[Exercise details] Reproduce word for word the part of the forum thread on DTG printers in Cardiff that runs from "Hi from a very" up to and including "to our business.".

+++ Excerpted passage +++

# DTG printers in Cardiff



## Neilc (Jul 26, 2009)

Hello folks,

Anyone know of any people or companies that offer DTG in Cardiff? Need to get a few bits done, and possibly establish a longterm working relationship, with a good quality DTG printer here.

Cheers!


----------



## Dave Roper Ltd (Jul 20, 2010)

Try cherry pie in Frome just over the bridge ask for Jason Gould 01373 473 444


----------



## Stitch-Up (May 26, 2007)

We're in Bridgend  1 mile off Junction 36 M4


----------



## Neilc (Jul 26, 2009)

Thanks Dave. But think the two hour round trip would make it a bit financially unfeasible I'm afraid (we'd need really quick turnarounds, so post wouldn't be an option).

Stitch-Up - do you have a number I could give you a call on? Bridgend might just be do-able. I did some work in Aberkenfig for a while, so I know J36 very well! ;-)


----------



## Stitch-Up (May 26, 2007)

Neilc said:


> Stitch-Up - do you have a number I could give you a call on? Bridgend might just be do-able. I did some work in Aberkenfig for a while, so I know J36 very well! ;-)


07920 279793 should do it


----------



## thedeadpress (Mar 12, 2009)

printshake.co.uk are in chepstow.


----------



## Neilc (Jul 26, 2009)

Stitch Up - I'll give you a call later today or tomorrow.

Vuego100 - Thanks, that could be useful too!


----------



## ashdex (Sep 25, 2010)

Stitch-Up said:


> 07920 279793 should do it


Hey Stich-Up do you guys have a website?  couldn't find one. thanks


----------



## Stitch-Up (May 26, 2007)

Hi from a very wet Bridgend.

Yes, we do have a website www.stitch-up.biz BUT, it's not fit for purpose and was hacked a few weeks back. This is the pricee we paid for getting someone we didn't know to put it together for us.

Needless to say, our website needs a complete make over and also needs to be updated as the Neoflex DTG printer is new to our business.

Cheers

John


----------



## VanVanVans.com (Oct 29, 2010)

+++ Data extract +++

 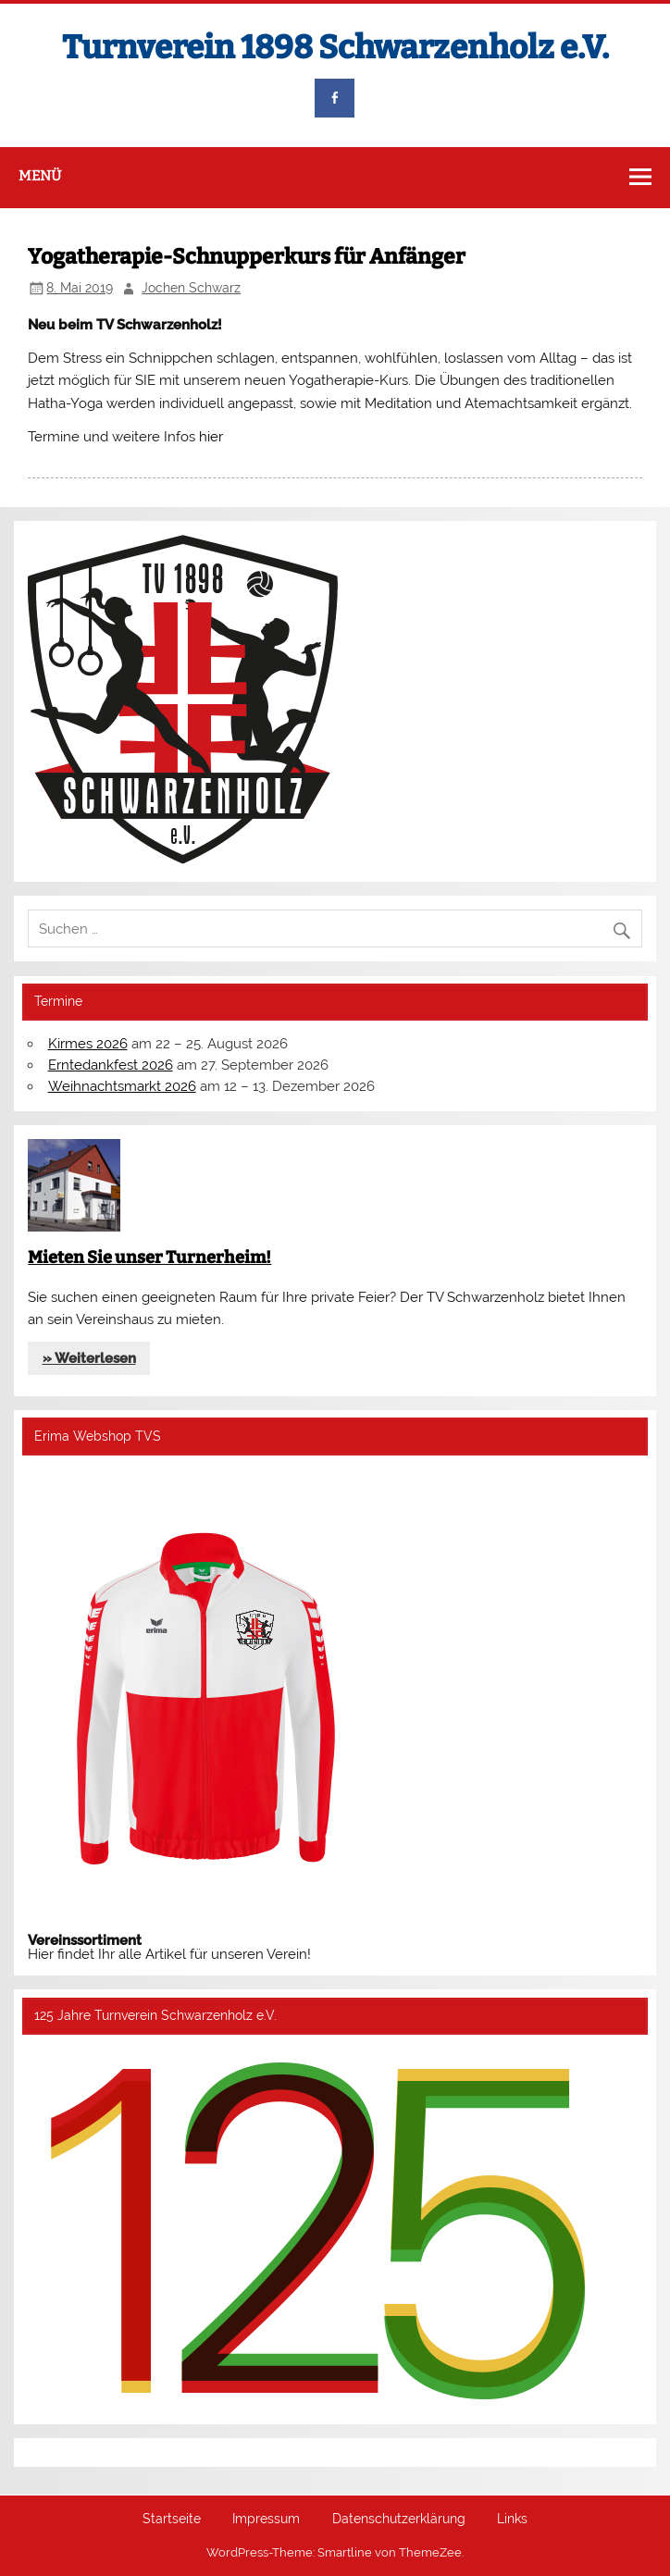 I want to click on hier, so click(x=211, y=436).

+++

[Written solution]
Hi from a very wet Bridgend.

Yes, we do have a website www.stitch-up.biz BUT, it's not fit for purpose and was hacked a few weeks back. This is the pricee we paid for getting someone we didn't know to put it together for us.

Needless to say, our website needs a complete make over and also needs to be updated as the Neoflex DTG printer is new to our business.